Im dritten Lebensjahr eines Unternehmens besteht - statistisch gesehen - das höchste Maß an Gefährdung für ein Unternehmen. Die Gründe dafür liegen

im zu großen Optimismus bei der Beurteilung des Kapitalbedarfes, vor allem aber in falschen Vorstellungen über den in der Folge von Anlageinvestitionen auftretenden Kapitalbedarf für Vorräte, Forderungen, Anlaufverluste und Werbung.

Weit mehr als die Hälfte der insolvent gewordenen Unternehmen fällt in den klein- und mittelständischen Bereich. Ihr Weg auf den Friedhof der Marktwirtschaft läßt die Öffentlichkeit eher ungerührt, fallen doch ihrem Sterben vor der Zeit selten mehr als 20 bis 100 Arbeitsplätze zum Opfer. Schlittert aber ein Großbetrieb mit 200 und mehr Mitarbeitern in die Pleite, dann ist es ein Politikum und die Öffentlichkeit ist alarmiert.

Da die Arbeitsplatzsicherung längst in den Rang eines moralischen Wertes erhoben wurde, gehörte es bis Ende der siebziger Jahre zur wirtschaftspolitischen Selbstverständlichkeit, Flaggschiffe der österreichischen Wirtschaft in meist problematischen Rettungsaktionen über Wasser zu halten.
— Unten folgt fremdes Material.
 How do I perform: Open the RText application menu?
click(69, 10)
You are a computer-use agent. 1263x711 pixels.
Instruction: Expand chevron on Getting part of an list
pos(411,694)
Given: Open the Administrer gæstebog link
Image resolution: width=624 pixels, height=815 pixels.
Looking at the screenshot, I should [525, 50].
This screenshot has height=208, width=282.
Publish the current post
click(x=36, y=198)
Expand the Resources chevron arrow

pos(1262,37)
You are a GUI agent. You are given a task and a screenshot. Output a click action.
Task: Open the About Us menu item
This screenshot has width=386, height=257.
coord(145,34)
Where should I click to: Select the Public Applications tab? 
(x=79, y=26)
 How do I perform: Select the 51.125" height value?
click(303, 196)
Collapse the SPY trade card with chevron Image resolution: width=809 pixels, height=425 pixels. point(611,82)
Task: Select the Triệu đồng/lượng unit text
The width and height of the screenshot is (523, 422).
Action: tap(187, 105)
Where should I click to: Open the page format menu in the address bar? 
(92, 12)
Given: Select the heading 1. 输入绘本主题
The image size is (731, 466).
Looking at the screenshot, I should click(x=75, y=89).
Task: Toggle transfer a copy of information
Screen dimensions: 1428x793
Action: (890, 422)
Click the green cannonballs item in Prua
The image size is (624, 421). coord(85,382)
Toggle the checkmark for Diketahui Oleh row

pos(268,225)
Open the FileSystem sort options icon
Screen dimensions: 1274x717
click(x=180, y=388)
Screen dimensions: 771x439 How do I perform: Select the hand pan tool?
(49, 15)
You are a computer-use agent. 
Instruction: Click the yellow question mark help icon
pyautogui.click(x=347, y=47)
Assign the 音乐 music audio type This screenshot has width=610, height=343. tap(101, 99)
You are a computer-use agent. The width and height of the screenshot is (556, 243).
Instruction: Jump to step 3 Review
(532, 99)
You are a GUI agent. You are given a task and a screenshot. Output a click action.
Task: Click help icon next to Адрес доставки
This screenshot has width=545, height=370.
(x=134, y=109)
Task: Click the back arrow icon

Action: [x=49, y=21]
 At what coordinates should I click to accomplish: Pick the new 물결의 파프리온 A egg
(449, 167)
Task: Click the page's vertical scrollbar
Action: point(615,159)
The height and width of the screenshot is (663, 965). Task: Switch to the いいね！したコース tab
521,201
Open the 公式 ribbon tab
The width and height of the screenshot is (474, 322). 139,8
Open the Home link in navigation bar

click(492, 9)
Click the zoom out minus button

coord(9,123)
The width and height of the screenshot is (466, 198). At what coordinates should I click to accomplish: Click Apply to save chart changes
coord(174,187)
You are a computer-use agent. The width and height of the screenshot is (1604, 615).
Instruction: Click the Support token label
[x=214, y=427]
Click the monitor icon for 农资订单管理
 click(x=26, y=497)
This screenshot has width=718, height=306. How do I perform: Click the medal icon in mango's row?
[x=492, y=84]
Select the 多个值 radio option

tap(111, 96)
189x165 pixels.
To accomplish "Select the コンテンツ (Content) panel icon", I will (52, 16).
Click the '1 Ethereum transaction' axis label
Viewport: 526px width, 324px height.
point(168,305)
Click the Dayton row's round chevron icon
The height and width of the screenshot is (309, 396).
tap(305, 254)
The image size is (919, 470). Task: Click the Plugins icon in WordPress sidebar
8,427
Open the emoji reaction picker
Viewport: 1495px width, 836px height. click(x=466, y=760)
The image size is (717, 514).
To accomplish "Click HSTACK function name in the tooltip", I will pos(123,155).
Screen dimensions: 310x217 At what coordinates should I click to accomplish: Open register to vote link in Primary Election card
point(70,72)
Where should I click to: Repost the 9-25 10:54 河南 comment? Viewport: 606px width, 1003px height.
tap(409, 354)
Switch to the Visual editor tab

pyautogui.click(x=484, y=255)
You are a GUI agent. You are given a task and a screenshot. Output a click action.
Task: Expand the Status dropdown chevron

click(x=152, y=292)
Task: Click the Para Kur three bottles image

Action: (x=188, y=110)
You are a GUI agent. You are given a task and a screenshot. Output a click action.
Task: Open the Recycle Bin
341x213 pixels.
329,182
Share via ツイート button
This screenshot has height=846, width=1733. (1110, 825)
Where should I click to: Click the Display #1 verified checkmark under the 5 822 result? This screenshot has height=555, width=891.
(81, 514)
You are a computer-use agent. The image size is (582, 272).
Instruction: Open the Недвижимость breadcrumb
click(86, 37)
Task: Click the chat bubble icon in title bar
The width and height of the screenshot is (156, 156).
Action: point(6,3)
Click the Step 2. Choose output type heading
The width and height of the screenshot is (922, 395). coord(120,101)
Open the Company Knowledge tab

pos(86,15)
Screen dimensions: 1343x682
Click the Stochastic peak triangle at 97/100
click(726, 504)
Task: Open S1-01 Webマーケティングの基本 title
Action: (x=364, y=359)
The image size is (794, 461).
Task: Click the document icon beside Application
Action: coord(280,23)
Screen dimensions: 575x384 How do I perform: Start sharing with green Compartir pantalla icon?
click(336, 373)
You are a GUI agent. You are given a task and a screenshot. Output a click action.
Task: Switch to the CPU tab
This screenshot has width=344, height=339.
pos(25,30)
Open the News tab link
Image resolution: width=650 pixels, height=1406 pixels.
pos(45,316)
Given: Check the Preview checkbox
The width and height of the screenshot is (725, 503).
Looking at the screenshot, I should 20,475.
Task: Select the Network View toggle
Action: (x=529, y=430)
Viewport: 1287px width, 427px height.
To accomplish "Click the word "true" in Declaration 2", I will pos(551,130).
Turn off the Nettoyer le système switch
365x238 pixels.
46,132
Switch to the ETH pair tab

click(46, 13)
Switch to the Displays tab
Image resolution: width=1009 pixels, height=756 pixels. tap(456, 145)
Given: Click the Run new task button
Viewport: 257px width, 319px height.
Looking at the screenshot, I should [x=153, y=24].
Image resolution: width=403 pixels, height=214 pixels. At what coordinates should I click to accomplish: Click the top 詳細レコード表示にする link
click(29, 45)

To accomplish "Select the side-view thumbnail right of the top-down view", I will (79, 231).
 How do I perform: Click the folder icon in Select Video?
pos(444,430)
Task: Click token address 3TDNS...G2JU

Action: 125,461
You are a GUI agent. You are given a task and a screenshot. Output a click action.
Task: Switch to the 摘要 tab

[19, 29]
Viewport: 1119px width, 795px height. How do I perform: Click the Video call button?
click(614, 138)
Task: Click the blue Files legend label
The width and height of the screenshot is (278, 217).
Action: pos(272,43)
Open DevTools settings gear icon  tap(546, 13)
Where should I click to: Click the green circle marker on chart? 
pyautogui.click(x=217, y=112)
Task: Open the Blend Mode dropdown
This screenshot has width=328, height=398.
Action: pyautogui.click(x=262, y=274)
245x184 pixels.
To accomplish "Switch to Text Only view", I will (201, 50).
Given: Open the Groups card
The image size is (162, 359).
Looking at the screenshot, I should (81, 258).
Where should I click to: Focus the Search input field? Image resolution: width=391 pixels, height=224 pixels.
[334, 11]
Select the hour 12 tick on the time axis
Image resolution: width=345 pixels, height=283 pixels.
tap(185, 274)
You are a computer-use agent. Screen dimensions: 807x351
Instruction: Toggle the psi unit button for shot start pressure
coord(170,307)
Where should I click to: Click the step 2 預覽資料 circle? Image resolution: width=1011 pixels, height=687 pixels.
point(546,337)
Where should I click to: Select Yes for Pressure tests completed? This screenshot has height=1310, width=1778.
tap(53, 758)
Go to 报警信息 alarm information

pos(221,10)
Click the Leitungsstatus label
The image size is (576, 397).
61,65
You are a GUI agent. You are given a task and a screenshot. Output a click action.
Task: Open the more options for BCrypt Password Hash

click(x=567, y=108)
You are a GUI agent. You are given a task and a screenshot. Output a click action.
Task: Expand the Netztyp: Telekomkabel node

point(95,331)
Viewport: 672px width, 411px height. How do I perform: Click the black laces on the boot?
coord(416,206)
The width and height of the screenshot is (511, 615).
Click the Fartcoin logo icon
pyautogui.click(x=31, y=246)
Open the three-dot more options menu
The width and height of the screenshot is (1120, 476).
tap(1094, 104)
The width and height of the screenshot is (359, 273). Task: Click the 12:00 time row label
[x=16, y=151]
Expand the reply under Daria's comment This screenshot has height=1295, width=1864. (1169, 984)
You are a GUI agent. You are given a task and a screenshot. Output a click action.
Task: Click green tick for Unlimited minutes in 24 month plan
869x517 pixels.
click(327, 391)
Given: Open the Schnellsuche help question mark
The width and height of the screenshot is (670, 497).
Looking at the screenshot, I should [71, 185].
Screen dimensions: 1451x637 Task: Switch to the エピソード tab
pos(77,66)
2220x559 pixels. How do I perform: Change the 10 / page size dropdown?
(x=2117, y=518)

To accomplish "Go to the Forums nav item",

Die triste Lage der öffentlichen Finanzen hat nun auch die Idee der „unsinkbaren Schiffe" untergehen lassen: Der Bankrott der teilstaatlichen Klimatechnik und des Kärntner Paradeunternehmens Funder beweist das Ende dieser Idee.

Ein Ende des Insolvenzenbooms in Österreich ist noch nicht abzusehen: Die immer dünner werdende Eigenkapitaldecke ebenso wie die hohen Kosten für das Fremdkapital lassen keine großen Hoffnungen zu. Spült die Pleitewelle an die Gestade der großen Unter- nehmen, so steht bald auch die Existenz von kleinen und mittleren Unternehmen, Zulieferfirmen und Gläubigern, auf dem Spiel.

Denn leider haben die Inhaber kleiner Gewerbe- und Handelsbetriebe als nichtbevorrechtigte Gläubiger kaum Chancen, einen Bruchteil dessen zu bekommen, was sie im Konkursverfahren in Rechnung stellen.

Jene 75 Millionen Schilling pro Jahr, die der Finanzminister aus dem Bundeshaushalt für solche Fälle zuschießen will, sind der längst fällige Tropfen auf dem heißen Stein. Er ist überdies eine Art von Ersatzleistung für die nun etwas größere Zurückhaltung der Banken bei riskanten Kreditengagements.

Der Pleitenboom hat bei Unternehmen, Arbeitern, Angestellten und beim Staat einen Aderlaß von vielen Milliarden Schilling gefordert: Rechnungen wurden nicht bezahlt, Leistungen nicht mehr honoriert, Steuern nicht beglichen. Darüber hinaus wurden Tausende von Arbeitsplätzen vernichtet.

Der Pleitenboom der letzten Jahre ist der Preis nicht nur für innerbetriebliche Schwierigkeiten, sondern auch für eine sorglose Wirtschaftspolitik, die seit 1975 weiszumachen versucht hat, daß sich jede Krise steuern läßt und daß Österreich eine Insel im Meer der internationalen Rezession ist.